The lesson: during divorce, update your will to ensure your assets go where you want them to go, such as to your parents or to a child.

In addition to changing your will, you must also change the following:

Power of Attorney and Health Care Proxy documents

It’s essential you change your powers of attorney during divorce, to ensure that your financial decisions will not be made by your divorcing spouse, and also your health care proxy so that your divorcing spouse cannot make medical decisions for you.

Guardian for your minor children

If you have chosen a guardian for minor children in your will, any change will have to be agreed to by your estranged spouse. You cannot create an interim will that excludes the other parent as guardian, unless your spouse’s parental rights have already been removed.

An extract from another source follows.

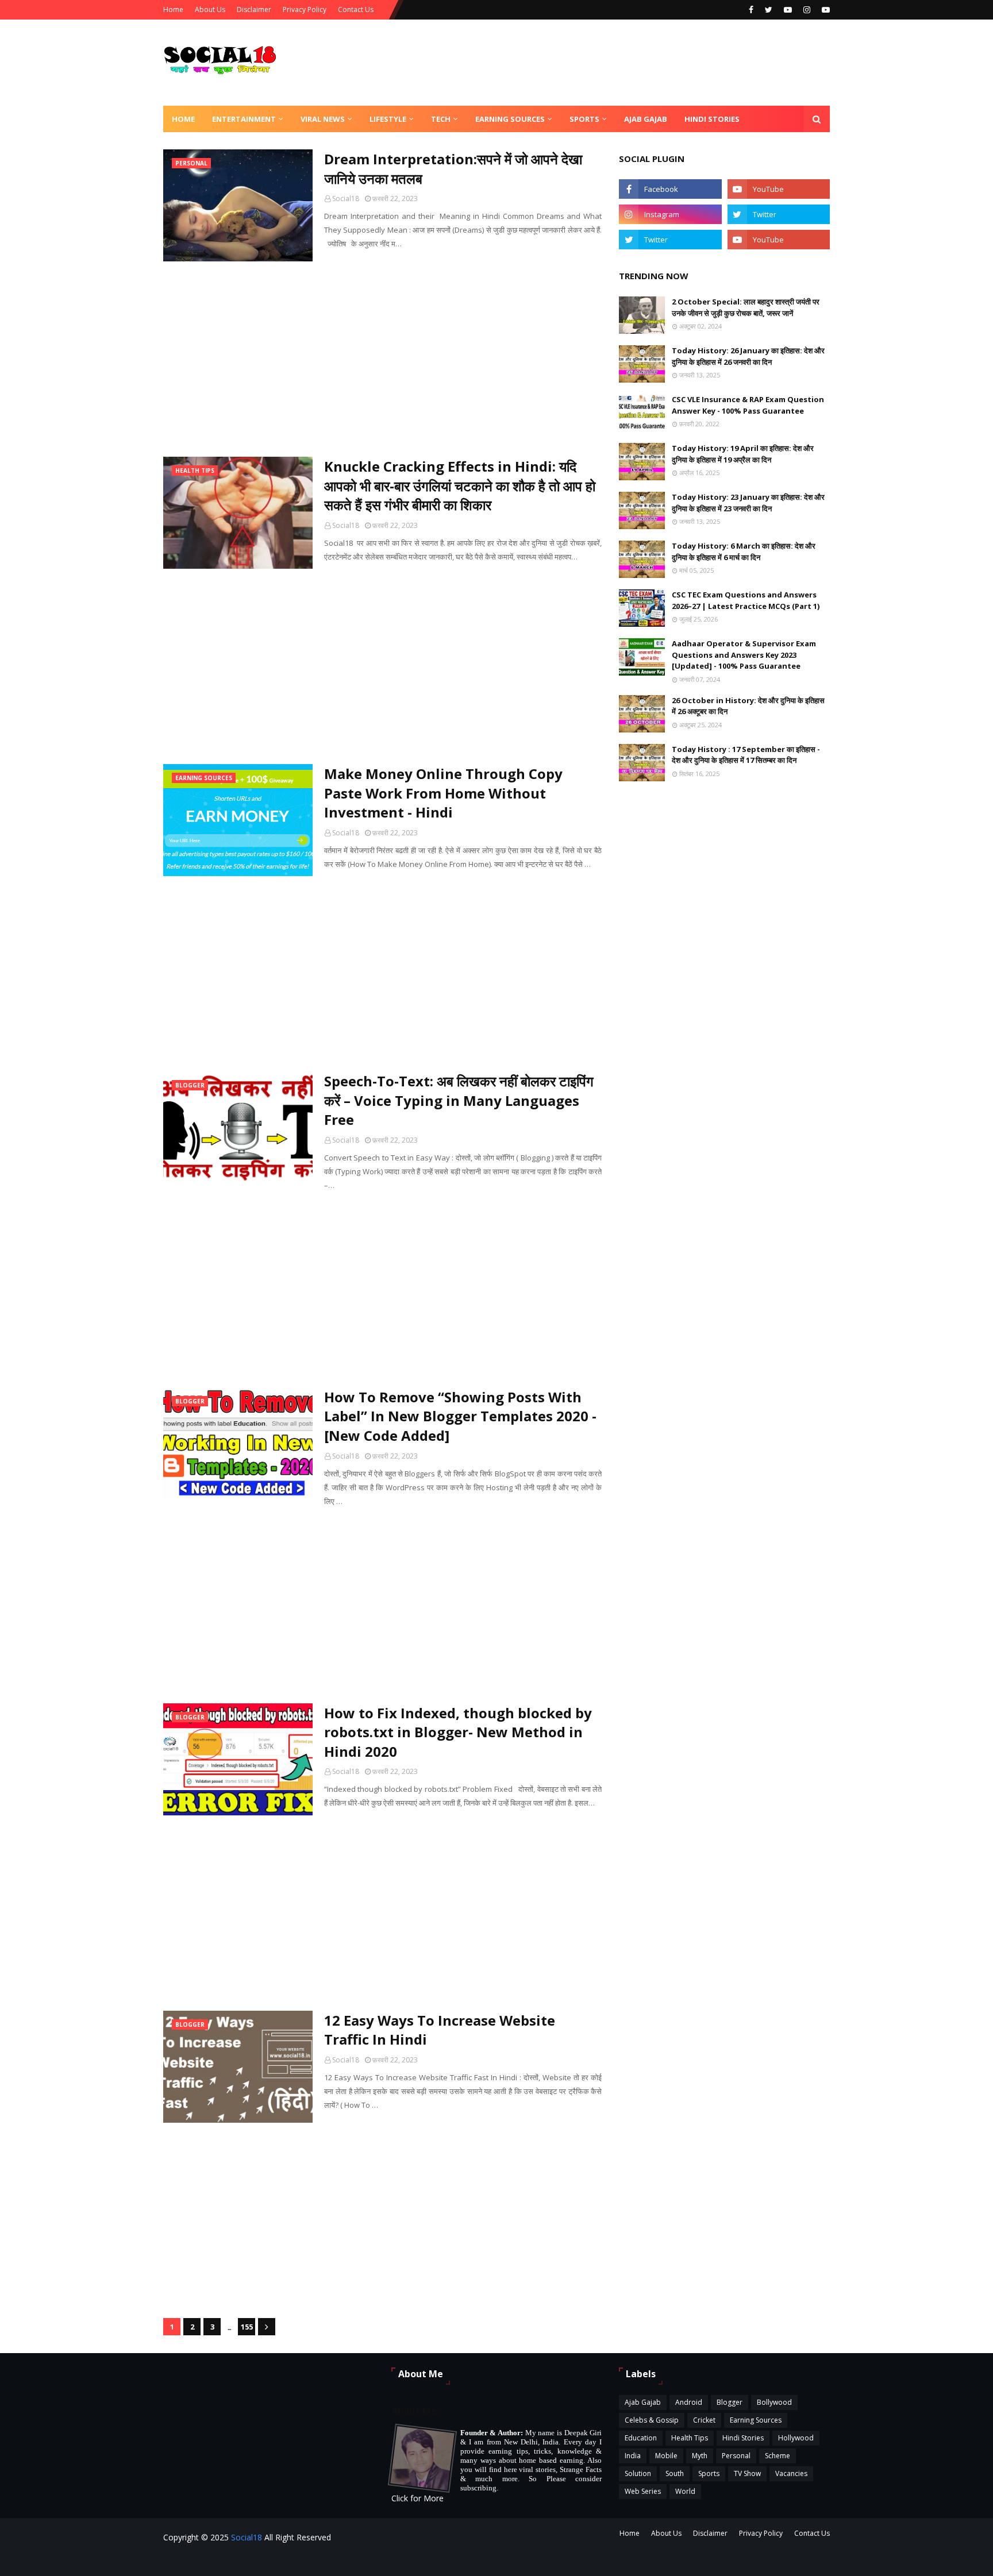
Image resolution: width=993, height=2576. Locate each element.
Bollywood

Accounts with named beneficiaries.

While you are in the process of divorcing, you typically cannot change the named beneficiaries on 401(k) plans or life insurance policies, though if needed you might be able to obtain an interim order to authorize a change. Once your divorce agreement is in place, it might state which beneficiary designations can and cannot be changed. Be sure to make the appropriate changes.

Once your divorce is final, remember to review interim documents and other documents again. Any trust you have with your former spouse will have to be revoked or amended. The assets will have to be moved to a new trust.